5 Gedanken zu “GTD abgespeckt: Weshalb ich keinen (physischen) Eingangskorb mehr nutze”

  1. Das Foto ist klasse. Die Arbeitsumgebung ist richtig einladend. Den Beitrag verstehe ich allerdings vor allem als persönlichen Erfahrungsbericht, der bei jemandem gut funktioniert, der alleine arbeitet, schon sehr gut organisiert ist – und eben einen freien Schreibtisch hat, auf dem Neueingänge sofort auffallen.

    Wenn jemand mit Kollegen arbeitet, ist der Eingangskorb meiner Meinung nach dagegen unverzichtbar. Der Eingangskorb ist die Schnittstelle für das Material, das Kollegen austauschen. Wenn es eine solche klar definierte Schnittstelle nicht gibt, landet das Papier irgendwo – und wird unter Umständen zu spät zur Kenntnis genommen.

    Das gilt vor allem dann, wenn der Kollege noch nicht so gut organisiert ist und bereits mehrere Papiere auf dem Schreibtisch hat.

    Ich selbst halte die Arbeitsfläche immer reserviert für die aktuelle Aufgabe, an der ich gerade arbeite.

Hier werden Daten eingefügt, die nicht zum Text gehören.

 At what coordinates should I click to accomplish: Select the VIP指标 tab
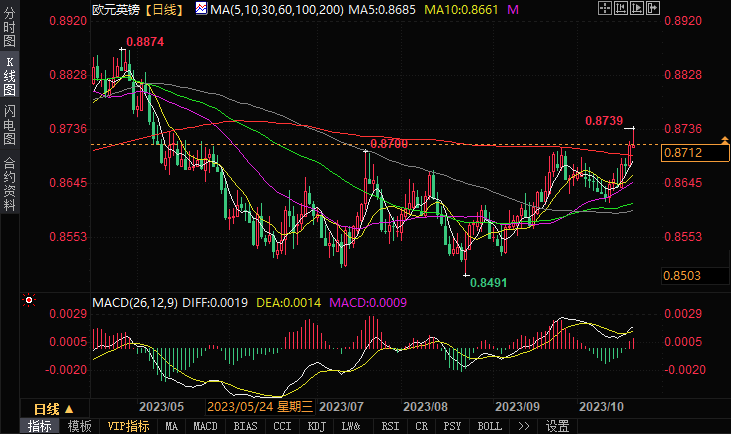pos(128,426)
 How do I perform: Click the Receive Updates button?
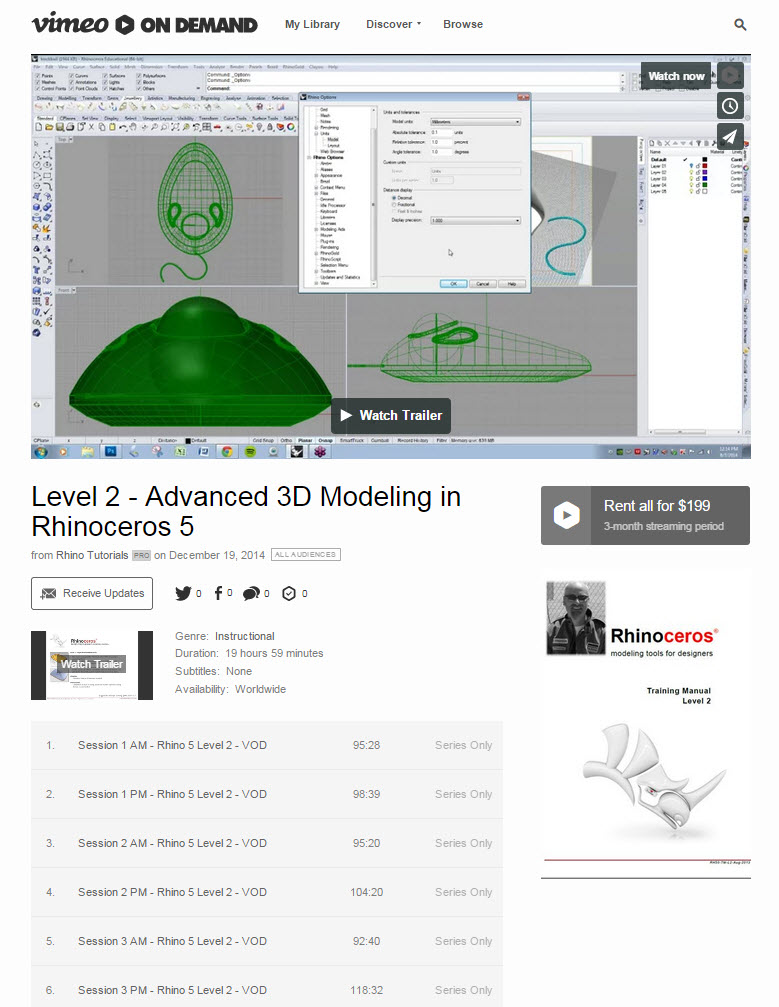pyautogui.click(x=92, y=593)
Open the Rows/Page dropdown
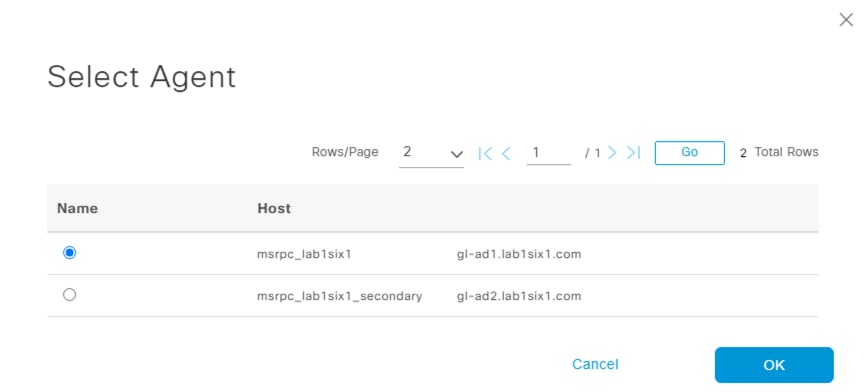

Dann kann ich mich am besten konzentrieren und stehe weniger in Versuchung, andere Dinge zu tun, die vielleicht mehr Spaß machen. Daher bin ich mit dem „Tool“ Eingangskorb sehr zufrieden – sehe aber zugleich mit Respekt, dass es auch anders gehen kann.

    • @Arbeitsumgebung: Danke!

      @Erfahrungsbericht: So ist es. Der Artikel zeigt, wie man ein Prinzip umsetzen kann, ohne gleich alles wörtlich zu übernehmen – wenn man weiss, was man tut!

      @Eingangskorb und Kollegen: Das ist richtig: Es braucht sicher eine klar definierte Schnittstelle, was aber nicht heisst, dass der Eingangskorb auf dem eigenen Tisch stehen muss. Denkbar ist auch ein Eingangskorb im Abteilungssekretariat.

      @Schreibtisch als Eingangskorb: Geht mir gleich und genau deshalb nutze ich den Tisch als Eingangskorb. Ich kann auch nicht an einem vollen Tisch arbeiten und so räume ich alle Eingänge automatisch weg. Wobei ich auch darauf hinweisen muss, dass mich sehr sehr wenige Dinge auf Papier erreichen. Das meiste kommt elektronisch.

  2. @Eingangskorb im Abteilungssekretariat: Das kann zu Schwierigkeiten führen. Wenn ich beispielsweise neben dem Kollegen sitze und ihm ein Protokoll zukommen lassen möchte, ist es einfacher, dieses Papier in seinen Eingangskorb zu legen, als den Raum zu verlassen, um es in den Korb im Sekretariat zu legen.

    Klar, der Einangskorb muss nicht auf dem Schreibtisch stehen. Bei mir ist er auf dem Sideboard. Ich liebe einen freien Schreibtisch.

    @Schreibtisch als Eingangskorb: Hab gestern fünf Briefe bekommen. Wenn ich die auf meinen Schreibtisch gelegt hätte, dann hätte mich das von der aktuellen Aufgabe abgelenkt, an der ich gerade saß. Daher war ich froh, einen definierten Platz für die zugehenden Papiere zu haben, der eben nicht meinen aktuellen Fokus stört, sondern dann in den Blick gerät, wenn ich vom Modus „Abarbeiten“ umschalte und mir die Neueingänge anschaue.

    Da Du vieles elektronisch bekommst, klappt Dein Vorgehen. Bei mir würde es nicht in gleicher Weise funktionieren, da sie Situation bei mir eine andere ist. Wichtig ist ja, dass jeder zurecht kommt – und solange das der Fall ist, ist es prima.

    Noch ein Gedanke zur Ergänzung: Auch meinen Computer-Schreibtisch halte ich völlig frei. Es liegen dort nur die Dateien, die ich aktuell auch wirklich sehen möchte. Wenn die eingehende Post aus meiner Mailbox sich auf den Computerschreibtisch ergießen würde, würde mich das ablenken. Auch hier bin ich froh, einen definierten Platz zu haben – der mich nicht behelligt und meinen Fokus nicht stört und um den ich mich zur rechten Zeit dann auch entsprechend kümmere. Das machst Du vermutlich ganz genauso.

  3. Danke für die Anregung. Den ganzen Schreibtisch als Ablage nutzen, wird bei mir nicht hinhauen, weil der volle Schreibtisch für mich keinen Makel darstellt (zumindest nicht, wenn er nicht allzu voll ist). Allerdings suche ich gerade nach anderen „kreativen“ Methoden, einen Eingangskorb anzulegen. Typische Briefkörbe animieren mich leider nicht so recht dazu, sie auch aufzuräumen. Und je größer der physische Auffangbehälter ist, umso seltener arbeite ich ihn durch – denn es passt ja noch was rein. Also geht es weiter auf Suche. ;)

    • …was mich zu einem anderen Grundsatz führt: Jeder muss die für ihn optimale Lösung finden. Was für mich klappt, klappt nicht unbedingt für Sie.
      Immerhin hat Sie der Artikel aber angeregt, was schon mal ein Startpunkt ist.